A sign is seen across from protesters taking part in Occupy Phoenix demonstrate in Phoenix, Arizona October 17, 2011.

Credit: Reuters/Eric Thayer

WASHINGTON | Wed Oct 26, 2011 8:07am EDT

WASHINGTON (Reuters) - Incomes for the wealthiest 1 percent of Americans nearly tripled from 1979 to 2007, far outpacing income growth for all other groups, said a new report that underscored sharply increased U.S. income disparity.

As demonstrators nationwide protest the power of Wall Street and the wealthy, the Congressional Budget Office on Tuesday gave further evidence that, in the last three decades, the United States has become a far more unequal nation.

"For the 1 percent of the population with the highest income, average real after-tax household income grew by 275 percent between 1979 and 2007," said the report from the CBO, a nonpartisan budget and tax analysis arm of Congress.

The next-highest 19 percent of earners saw their income grow by 65 percent over the same period. Income grew by just under 40 percent for the 60 percent of the population in the middle, while the 20 percent at the bottom of the scale saw income growth of only about 18 percent, the report said.

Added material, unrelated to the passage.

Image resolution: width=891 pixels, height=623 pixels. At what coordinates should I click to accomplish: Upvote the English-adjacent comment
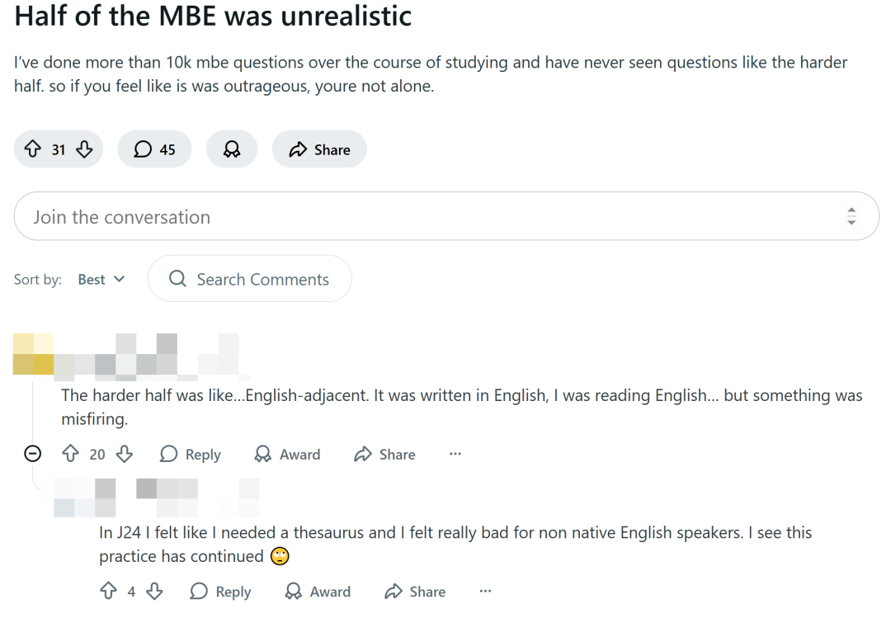tap(71, 454)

The CBO's conclusions will likely figure in the debate over whether tax increases on the rich should play a role in cutting budget deficits and reducing the U.S. national debt.

"This report confirms what the American people already know," said Representative Sander Levin.

"The rules have been changed by the unfair tax policies of the last decade and our tax code is doing less to level the playing field than it was in the past."

Levin is the top Democrat on the U.S. House of Representatives' tax-writing Ways and Means Committee.

As a result of this uneven shift, income was substantially more skewed toward the very top of the income scale in 2007 than it was in 1979, CBO said.

So much so, it said, that in 2005-2007, just before the financial crisis, the top 20 percent of the population received more after-tax income than the entire bottom 80 percent.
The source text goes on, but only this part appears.